徒然日記

街の小児科医のつれづれ日記です。

水痘ワクチンが「帯状疱疹予防ワクチン」へ適応拡大されます。

2016年03月03日 07時18分40秒 | 小児科診療
 最近目にした、ワクチン関係のちょっとした話題を提供します。
 まずは、水痘ワクチンが帯状疱疹予防に適応が通ったという記事。

 水痘と帯状疱疹は同じウイルスが原因であることはご存じかと思います。
 小児期に水痘にかかると1週間くらいで治ります。
 しかし、水痘ウイルスは体から消えることなく、神経節という所に隠れて住み続けることができます。
 そして中年期以降、体力が落ちたときに活性化して再び皮疹を出すのが帯状疱疹です。

 水痘との違いは、体の一部にしか皮疹が出ないこと、そして「痛い」ことです。
 とくに痛みはやっかいで、運が悪いと痛みだけ残りずっと悩まされることがあります(帯状疱疹後神経痛)。
 神経ブロックとかの治療法はあるのですが、それより賢い方法としてワクチンが注目されるようになりました。
 ワクチン接種による水痘抗体価上昇が、帯状疱疹予防になることが医学的に証明されているのです。

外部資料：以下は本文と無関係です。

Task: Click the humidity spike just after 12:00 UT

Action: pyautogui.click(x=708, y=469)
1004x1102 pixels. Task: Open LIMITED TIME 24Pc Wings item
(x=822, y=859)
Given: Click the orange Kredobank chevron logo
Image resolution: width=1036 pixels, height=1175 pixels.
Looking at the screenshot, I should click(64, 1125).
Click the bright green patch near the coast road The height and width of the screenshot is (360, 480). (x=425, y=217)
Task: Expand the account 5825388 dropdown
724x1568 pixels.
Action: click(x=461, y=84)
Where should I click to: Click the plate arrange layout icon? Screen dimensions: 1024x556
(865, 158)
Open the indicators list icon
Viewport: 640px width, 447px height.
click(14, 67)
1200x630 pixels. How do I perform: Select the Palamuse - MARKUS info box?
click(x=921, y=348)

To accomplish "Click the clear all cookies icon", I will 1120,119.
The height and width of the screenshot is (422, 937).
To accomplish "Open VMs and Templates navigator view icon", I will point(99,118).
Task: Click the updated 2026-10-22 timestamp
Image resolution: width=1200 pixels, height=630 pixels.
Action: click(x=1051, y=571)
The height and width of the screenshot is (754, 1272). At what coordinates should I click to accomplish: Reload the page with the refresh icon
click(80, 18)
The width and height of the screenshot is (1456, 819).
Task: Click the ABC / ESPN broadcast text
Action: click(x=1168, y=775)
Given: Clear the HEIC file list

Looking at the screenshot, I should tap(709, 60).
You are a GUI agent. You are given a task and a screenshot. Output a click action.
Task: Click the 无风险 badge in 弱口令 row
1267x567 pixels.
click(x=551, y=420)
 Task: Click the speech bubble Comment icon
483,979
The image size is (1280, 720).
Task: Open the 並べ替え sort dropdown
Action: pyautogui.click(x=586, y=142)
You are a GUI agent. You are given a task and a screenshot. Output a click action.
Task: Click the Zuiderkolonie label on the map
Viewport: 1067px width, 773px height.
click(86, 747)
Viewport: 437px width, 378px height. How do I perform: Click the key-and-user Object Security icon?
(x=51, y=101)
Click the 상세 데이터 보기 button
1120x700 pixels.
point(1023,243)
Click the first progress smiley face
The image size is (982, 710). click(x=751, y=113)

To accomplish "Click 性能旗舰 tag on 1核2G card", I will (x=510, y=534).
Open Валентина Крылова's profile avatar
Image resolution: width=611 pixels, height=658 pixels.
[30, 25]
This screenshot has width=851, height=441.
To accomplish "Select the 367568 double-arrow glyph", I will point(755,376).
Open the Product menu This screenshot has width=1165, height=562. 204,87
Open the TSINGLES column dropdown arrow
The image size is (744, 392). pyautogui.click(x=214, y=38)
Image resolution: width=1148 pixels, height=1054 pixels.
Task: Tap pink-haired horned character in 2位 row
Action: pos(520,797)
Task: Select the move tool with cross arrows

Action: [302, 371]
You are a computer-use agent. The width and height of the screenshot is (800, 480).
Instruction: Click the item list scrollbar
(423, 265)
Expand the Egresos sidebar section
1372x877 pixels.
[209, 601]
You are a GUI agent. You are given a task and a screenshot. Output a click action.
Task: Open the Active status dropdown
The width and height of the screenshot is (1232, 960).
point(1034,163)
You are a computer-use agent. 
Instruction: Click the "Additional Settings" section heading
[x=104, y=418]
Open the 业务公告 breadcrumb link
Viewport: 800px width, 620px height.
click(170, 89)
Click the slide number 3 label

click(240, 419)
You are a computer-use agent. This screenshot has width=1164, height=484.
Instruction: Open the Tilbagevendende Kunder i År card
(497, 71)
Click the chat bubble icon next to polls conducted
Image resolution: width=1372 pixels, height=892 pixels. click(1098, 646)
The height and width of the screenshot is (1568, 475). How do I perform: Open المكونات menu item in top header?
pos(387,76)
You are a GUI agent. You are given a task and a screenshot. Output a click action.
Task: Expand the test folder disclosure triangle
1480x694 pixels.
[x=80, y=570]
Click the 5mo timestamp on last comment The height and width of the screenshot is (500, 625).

 帯状疱疹予防に水痘ワクチンを接種することは「水痘にかかったことのある人に水痘ワクチンを接種する」という、ちょっと不思議な構図になりますね。
 日本の水痘ワクチンは、そのまま帯状疱疹予防も可能なほど高力価であることは以前から知られており、一部の医師は非公式に実施していました。
 今回、それが正式に認められたという形になります。

水痘ワクチン、帯状疱疹予防に適応拡大へ 対象は50歳以上
(2016/3/1:日経メディカル)
 厚生労働省は、2月26日に開催された薬事・食品衛生審議会医薬品第二部会で、阪大微生物病研究会(阪大微研)の「乾燥弱毒生水痘ワクチン『ビケン』」に、「50歳以上の帯状疱疹の予防」の効能・効果を追加することを報告した。事務手続きを経て承認され、1カ月程度で添付文書が改訂される見込み。
 帯状疱疹は、過去に感染した水痘帯状疱疹ウイルス(VZV)の再燃により発症する疾患だ。高齢者ほど、帯状疱疹後神経痛(PHN)に移行するリスクが高く、神経痛を生じた患者は治療に難渋しやすい。
 これまでの研究で、水痘ワクチン接種で帯状疱疹の発症を予防できることが確認されている。既に米国予防接種諮問委員会(ACIP)は2008年に、免疫抑制状態になく、帯状疱疹を発症していない60歳以上の高齢者に対するワクチン接種を推奨している。
 これらの知見に基づき、国内でも、帯状疱疹予防の目的で水痘ワクチンを接種する医療機関があったが、帯状疱疹の予防は水痘ワクチンの適応外であることから、水痘ワクチン接種により健康被害が生じた場合には、公的な救済措置の対象とならない状態だった。
 阪大微研以外では、ジャパンワクチンが帯状疱疹ワクチンを開発中で、現在フェーズ3臨床試験中だ。